INFORMATION SHOWN:
┄┄┄┄┄┄┄┄┄┄┄┄┄┄┄┄┄┄┄┄
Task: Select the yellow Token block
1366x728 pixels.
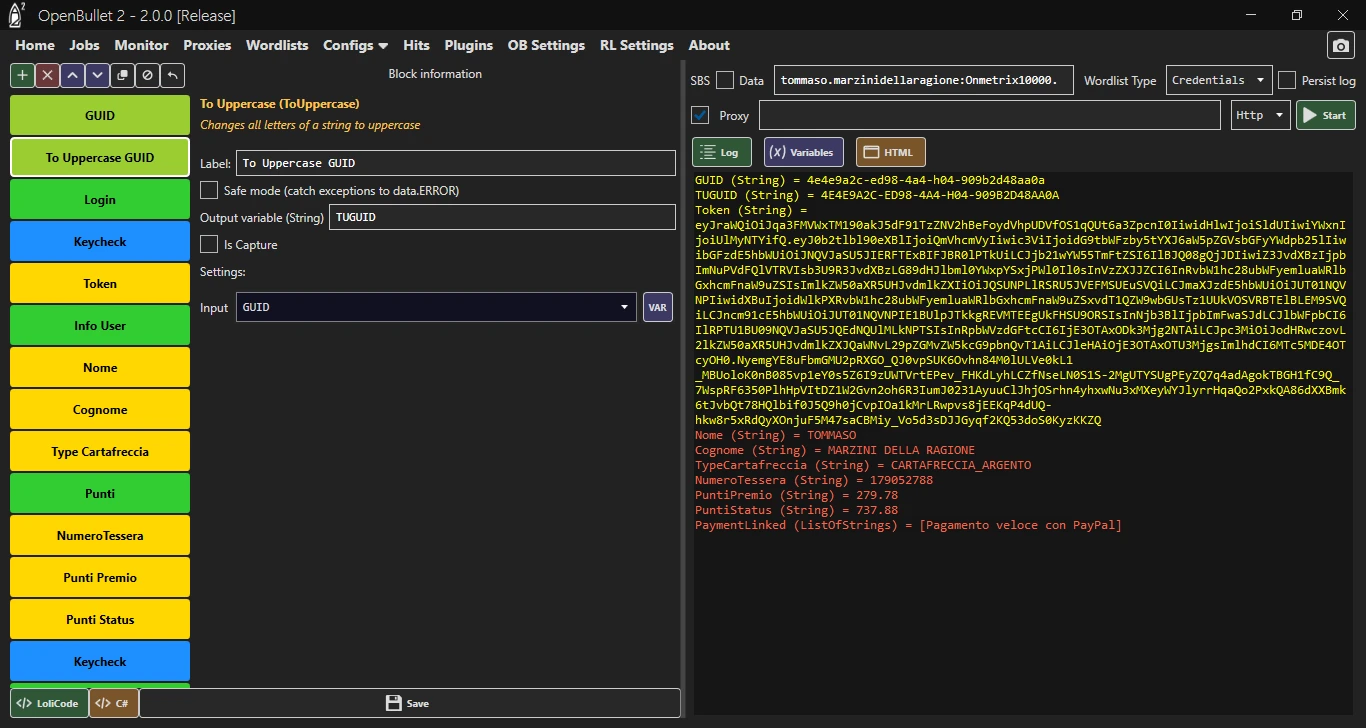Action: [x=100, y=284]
┄┄┄┄┄┄┄┄┄┄┄┄┄┄┄┄┄┄┄┄
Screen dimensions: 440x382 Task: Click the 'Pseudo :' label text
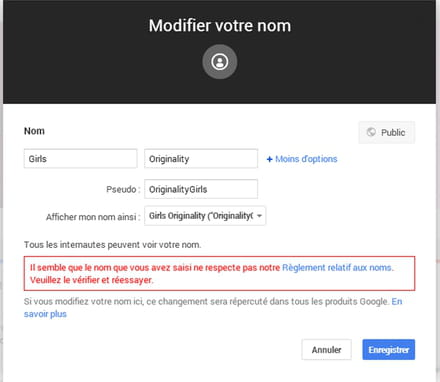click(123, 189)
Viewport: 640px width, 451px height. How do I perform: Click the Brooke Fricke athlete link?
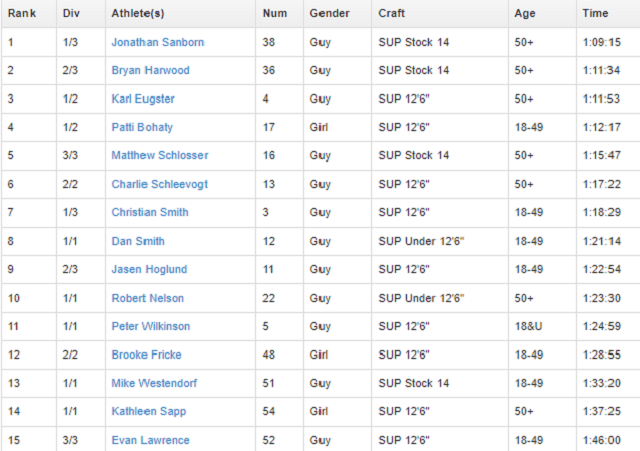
┄┄┄┄┄┄┄┄┄┄┄┄┄┄┄┄┄┄┄┄
TASK STATEMENT: Keep to the stretch from the line containing "Screen dimensions: 440x382" through the line containing "Viewport: 640px width, 451px", both ends included, and copy it exactly from the listing above, minus the pictures.

ANSWER FOR THE TASK:
Screen dimensions: 440x382 Task: Click the 'Pseudo :' label text
click(123, 189)
Viewport: 640px width, 451px height. How do I perform: Click the Brooke Fricke athlete link?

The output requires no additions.